To assess the validity of the integration of SSPE into TORTE (Figure 10A), we generated a 5 Hz sine wave with no additive noise and estimated the phase using the MATLAB and C++ implementations. The parameter estimates for the fitted model were computed on the first 10 s of the data. The computed parameters were nearly identical between the two implementations and the time to estimate the parameters (which, as above, would need to be done only once per experiment) ranged from 2 to 100 s. The phase estimates of the two implementations have a mean circular difference of 2.06 degrees (Figure 10B) with a circular standard deviation of 0.65 degree; this variation in phase estimates likely arises from differences in filtering in the TORTE real-time (causal filtering on individual buffers) implementation and the offline MATLAB real-time (acausal filtering across all data) implementation. Further, given that it is a near constant shift in phase, the online learning algorithm in TORTE will correct for the biased phase estimates. We also examined the speed of evaluating different sized buffers with SSPE within TORTE. Across five buffer sizes from 420 to 1700 samples (encompassing 9–37 ms of data, see Figure 10C), estimating phase with SSPE took less than 0.35 ms in the worst case. We note that the system latency of TORTE is in the range of a few milliseconds (driven mainly by the USB-based implementation of the current Open Ephys system), whereas the buffers were evaluated on the scale of microseconds. That is, the real-time bottleneck lies in signal amplification and digitization, not this processing. In conclusion, we present a real-time implementation of SSPE that could be easily deployed in various experimental setups.

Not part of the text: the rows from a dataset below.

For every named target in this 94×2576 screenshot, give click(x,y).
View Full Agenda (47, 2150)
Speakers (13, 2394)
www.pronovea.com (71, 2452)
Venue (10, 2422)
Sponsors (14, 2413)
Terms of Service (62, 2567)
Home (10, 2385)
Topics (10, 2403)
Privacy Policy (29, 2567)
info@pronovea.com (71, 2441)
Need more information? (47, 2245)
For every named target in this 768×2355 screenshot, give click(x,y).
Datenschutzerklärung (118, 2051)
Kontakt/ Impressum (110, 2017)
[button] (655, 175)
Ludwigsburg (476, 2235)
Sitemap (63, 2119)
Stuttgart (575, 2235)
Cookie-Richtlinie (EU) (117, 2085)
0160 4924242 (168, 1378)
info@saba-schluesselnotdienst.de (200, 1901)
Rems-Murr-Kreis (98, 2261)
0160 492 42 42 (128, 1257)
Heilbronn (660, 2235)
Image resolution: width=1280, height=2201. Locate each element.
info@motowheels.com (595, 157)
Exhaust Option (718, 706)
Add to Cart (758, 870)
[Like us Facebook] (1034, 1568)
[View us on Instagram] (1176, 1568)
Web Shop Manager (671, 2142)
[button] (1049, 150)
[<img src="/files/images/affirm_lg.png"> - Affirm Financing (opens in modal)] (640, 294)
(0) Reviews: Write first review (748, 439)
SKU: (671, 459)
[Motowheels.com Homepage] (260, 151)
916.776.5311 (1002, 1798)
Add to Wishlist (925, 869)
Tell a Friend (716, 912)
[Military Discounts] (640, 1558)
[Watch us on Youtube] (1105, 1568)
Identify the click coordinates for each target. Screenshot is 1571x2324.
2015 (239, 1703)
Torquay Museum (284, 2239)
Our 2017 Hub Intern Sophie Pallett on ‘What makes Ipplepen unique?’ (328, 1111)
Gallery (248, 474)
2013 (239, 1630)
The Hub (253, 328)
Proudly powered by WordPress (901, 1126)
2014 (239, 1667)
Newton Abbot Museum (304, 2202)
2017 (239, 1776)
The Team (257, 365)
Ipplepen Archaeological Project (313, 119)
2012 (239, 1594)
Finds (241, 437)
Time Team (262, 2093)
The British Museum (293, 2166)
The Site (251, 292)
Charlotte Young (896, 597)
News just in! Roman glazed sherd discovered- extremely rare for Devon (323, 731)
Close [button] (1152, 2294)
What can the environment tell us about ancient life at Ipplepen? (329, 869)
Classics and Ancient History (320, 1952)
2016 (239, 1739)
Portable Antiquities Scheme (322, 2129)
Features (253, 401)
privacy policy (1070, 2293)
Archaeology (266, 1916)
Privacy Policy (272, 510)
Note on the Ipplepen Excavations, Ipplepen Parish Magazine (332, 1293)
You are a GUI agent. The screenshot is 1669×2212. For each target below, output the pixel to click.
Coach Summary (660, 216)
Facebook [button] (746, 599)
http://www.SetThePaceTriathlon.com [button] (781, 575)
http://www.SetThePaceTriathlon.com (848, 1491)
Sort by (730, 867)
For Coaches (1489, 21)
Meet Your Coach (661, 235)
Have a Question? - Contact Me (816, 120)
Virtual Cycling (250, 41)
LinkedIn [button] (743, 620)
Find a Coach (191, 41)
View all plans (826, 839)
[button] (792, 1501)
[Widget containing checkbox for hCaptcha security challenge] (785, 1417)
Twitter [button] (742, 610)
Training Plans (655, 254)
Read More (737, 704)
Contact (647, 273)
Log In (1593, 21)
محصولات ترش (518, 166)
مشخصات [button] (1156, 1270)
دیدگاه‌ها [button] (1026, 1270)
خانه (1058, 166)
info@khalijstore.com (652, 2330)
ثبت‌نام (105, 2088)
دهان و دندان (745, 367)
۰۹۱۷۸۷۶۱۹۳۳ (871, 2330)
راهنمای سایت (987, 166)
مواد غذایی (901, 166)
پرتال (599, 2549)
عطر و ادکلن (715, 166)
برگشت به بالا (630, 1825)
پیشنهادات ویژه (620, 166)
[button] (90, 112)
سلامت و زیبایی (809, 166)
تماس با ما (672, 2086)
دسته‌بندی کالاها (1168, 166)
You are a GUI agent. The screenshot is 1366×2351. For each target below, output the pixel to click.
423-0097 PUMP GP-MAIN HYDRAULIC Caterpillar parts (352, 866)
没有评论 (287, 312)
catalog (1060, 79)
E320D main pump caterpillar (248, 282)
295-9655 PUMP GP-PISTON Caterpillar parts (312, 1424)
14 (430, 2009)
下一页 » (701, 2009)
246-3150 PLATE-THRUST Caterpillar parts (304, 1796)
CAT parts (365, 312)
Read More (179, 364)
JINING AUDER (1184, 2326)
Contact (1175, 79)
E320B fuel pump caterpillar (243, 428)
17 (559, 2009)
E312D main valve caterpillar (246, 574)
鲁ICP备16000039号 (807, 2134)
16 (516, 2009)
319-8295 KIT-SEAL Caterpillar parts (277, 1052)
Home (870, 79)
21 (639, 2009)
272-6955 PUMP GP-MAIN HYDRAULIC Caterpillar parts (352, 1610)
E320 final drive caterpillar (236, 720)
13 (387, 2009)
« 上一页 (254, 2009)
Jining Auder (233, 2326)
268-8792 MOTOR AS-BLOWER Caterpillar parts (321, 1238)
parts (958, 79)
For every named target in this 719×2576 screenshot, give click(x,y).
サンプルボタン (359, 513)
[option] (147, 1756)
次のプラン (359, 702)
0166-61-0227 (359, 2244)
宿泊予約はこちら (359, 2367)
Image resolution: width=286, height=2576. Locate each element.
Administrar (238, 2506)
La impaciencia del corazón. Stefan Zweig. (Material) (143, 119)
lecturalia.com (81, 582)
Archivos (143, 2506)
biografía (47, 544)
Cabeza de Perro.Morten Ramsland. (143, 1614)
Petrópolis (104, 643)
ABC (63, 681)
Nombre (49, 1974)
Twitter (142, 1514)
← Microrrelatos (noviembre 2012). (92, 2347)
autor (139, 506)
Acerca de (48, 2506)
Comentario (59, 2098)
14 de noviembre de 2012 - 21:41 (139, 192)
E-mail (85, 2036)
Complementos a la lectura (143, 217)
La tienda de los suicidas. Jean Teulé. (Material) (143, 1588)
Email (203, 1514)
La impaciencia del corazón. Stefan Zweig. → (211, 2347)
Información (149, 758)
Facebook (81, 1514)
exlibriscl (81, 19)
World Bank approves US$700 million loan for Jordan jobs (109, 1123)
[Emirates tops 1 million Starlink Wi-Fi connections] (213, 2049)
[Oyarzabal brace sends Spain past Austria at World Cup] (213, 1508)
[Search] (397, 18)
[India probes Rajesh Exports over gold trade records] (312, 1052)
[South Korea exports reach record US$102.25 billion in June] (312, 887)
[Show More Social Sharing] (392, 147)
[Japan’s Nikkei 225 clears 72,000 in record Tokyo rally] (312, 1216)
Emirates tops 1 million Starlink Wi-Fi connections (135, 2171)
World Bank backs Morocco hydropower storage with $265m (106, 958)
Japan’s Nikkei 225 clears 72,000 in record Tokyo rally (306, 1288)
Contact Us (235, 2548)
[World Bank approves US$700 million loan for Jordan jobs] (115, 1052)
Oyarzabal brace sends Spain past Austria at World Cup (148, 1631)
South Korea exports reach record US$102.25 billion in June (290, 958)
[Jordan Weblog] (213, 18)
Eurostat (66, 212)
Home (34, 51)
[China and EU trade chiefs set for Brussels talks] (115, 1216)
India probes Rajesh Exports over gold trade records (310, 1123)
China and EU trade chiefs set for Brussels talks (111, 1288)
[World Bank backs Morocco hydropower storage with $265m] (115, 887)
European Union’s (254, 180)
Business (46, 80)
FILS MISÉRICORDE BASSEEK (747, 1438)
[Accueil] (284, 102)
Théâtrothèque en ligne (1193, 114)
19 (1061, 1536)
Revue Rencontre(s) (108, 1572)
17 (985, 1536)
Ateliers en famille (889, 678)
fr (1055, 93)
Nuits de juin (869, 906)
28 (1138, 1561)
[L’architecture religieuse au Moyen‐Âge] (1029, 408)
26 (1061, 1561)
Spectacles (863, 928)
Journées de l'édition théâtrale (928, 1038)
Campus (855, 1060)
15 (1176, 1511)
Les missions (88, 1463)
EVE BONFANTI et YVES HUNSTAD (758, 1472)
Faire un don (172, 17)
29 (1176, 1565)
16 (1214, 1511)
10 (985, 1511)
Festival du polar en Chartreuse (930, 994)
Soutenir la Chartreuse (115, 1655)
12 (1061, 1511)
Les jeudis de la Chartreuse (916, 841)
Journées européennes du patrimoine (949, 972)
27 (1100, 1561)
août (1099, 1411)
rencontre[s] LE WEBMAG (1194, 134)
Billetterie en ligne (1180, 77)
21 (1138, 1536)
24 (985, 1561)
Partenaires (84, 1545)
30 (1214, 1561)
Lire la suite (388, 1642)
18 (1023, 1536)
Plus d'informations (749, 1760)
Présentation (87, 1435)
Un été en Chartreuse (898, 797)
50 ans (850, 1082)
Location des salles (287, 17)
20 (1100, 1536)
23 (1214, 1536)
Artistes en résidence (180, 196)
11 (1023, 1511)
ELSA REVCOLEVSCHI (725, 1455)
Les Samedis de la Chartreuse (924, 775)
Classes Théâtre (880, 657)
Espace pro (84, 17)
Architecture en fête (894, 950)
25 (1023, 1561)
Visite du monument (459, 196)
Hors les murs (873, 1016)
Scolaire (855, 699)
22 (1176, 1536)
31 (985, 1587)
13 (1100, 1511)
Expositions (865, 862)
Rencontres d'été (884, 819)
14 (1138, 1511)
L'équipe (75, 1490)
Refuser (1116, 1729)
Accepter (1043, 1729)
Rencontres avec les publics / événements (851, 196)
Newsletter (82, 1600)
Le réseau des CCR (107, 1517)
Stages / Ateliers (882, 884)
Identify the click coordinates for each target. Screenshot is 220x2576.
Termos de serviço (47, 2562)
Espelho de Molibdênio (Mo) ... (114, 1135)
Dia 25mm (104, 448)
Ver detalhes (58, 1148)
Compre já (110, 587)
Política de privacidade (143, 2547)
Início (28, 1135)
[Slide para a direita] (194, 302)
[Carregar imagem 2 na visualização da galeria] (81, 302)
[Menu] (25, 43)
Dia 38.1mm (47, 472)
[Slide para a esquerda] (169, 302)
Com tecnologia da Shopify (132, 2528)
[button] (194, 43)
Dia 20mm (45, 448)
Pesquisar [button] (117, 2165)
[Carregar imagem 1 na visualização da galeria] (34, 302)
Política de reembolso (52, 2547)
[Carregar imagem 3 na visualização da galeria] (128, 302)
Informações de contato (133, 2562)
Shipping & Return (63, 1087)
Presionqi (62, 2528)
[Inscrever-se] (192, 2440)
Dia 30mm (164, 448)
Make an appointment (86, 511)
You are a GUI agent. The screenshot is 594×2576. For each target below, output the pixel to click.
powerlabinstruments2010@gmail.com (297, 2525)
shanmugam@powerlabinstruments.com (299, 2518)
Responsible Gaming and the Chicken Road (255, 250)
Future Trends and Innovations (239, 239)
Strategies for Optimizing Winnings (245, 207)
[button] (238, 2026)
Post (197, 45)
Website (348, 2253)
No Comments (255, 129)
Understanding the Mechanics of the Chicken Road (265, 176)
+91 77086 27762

State space phase estimate (SSPE) implementation in Toolkit for Oscillatory Real-time Tracking and Estimation (TORTE) is accurate, with negligible latency.

(A) Open Ephys GUI for using SSPE. The user specifies the number of frequencies to track, the center frequencies to track, the frequencies of interest for phase calculation and output (FOI), variance for the FOI, and the observation error. Observation error determines the effective bandwidth for each frequency. (B) Histogram of the circular standard deviation between MATLAB (offline) and TORTE (real-time) implementations of the SSPE. Small variation results from causal low pass filtering in TORTE and acausal filtering in the offline phase estimates. (C) Time to evaluate phase versus buffer size. Longer buffer sizes from TORTE require longer calculation time for application of SSPE. However, the calculation time is approximately two orders of magnitude smaller than the buffer size.

Discussion

We have introduced a real-time phase estimator derived from a time series state space model. This approach – the SSPE method – addresses limitations of existing methods (namely, the requirements associated with bandpass filtering in phase estimation) and provides a real-time estimate of confidence in the phase estimate. We demonstrated the benefits of the SSPE method in simulations with varying breadth of the peak rhythm frequency and SNR, a confounding rhythm with a nearby frequency, and phase resets. In two case studies of in vivo data, we showed that re-estimation of model parameters is unnecessary and that the SSPE method provides clear estimates of confidence in phase estimates. We propose that the SSPE serves as a useful tool for real-time phase applications, for example, real-time phase-locked stimulation or real-time phase-amplitude synchrony estimation.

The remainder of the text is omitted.